§ **Work instructions**
- a) In the comment on EfficientZero, copy the stretch from "Regarding contrastive vs" through "much more informative." word for word.
- b) According to the comment on EfficientZero, where in the SPR paper is the ablation comparing a contrastive loss with SPR?

Comment by Ankesh Anand (ankesh-anand) on EfficientZero: How It Works · 2021-11-26T18:47:56.392Z · LW · GW

Great post! I think you might wanna emphasize just how crucial ReAnalyse is for data-efficiency (the default MuZero is quite sample in-efficient), and how the reanalyse-ratio can be tuned easily for any data budget using a log-linear scaling law.  You can also interpret the off-policy correction thing as running ReAnalyse twice, so my TL;DR of EfficientZero would be "MuZero ReAnalyse + SPR".

Regarding contrastive vs SPR, I don't think you would find a performance boost using a contrastive loss compared to SPR on Atari at least.  We did an ablation for this in the SPR paper (Table 6, appendix). I suspect the reason contrastive works (slightly) better on Procgen is because of the procedural diversity there making negative examples much more informative. 

Definitely agree about moving to multi-task test beds as the next frontier in RL. I also suspect we would see more non tabula-rasa RL methods, ones that start off with general-purpose pre-trained models or representations and then only do a tiny amount of fine-tuning on the actual RL task.

§ **Data under study**
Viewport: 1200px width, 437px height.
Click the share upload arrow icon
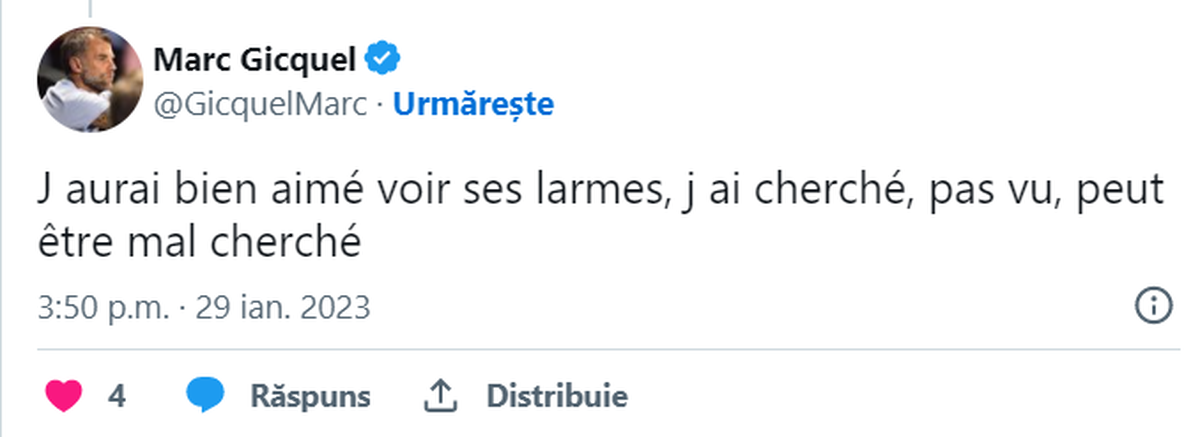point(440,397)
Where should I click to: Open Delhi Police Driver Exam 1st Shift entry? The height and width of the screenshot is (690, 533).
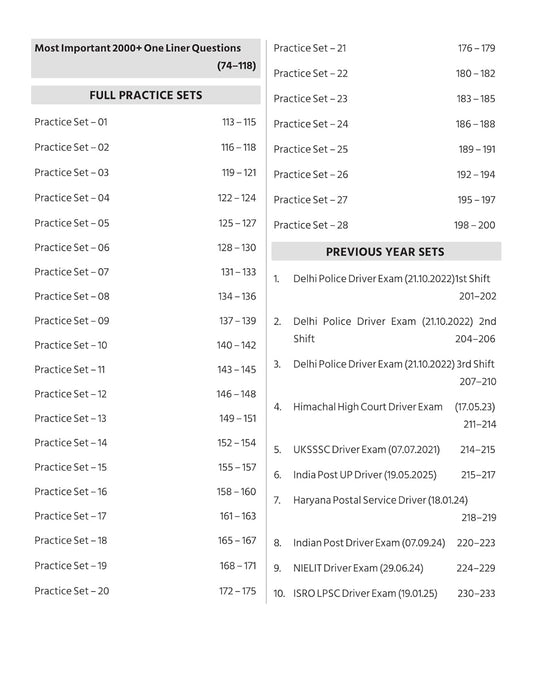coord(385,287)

§ **Responses by task**
- a)
Regarding contrastive vs SPR, I don't think you would find a performance boost using a contrastive loss compared to SPR on Atari at least.  We did an ablation for this in the SPR paper (Table 6, appendix). I suspect the reason contrastive works (slightly) better on Procgen is because of the procedural diversity there making negative examples much more informative.

- b) Table 6, in the appendix.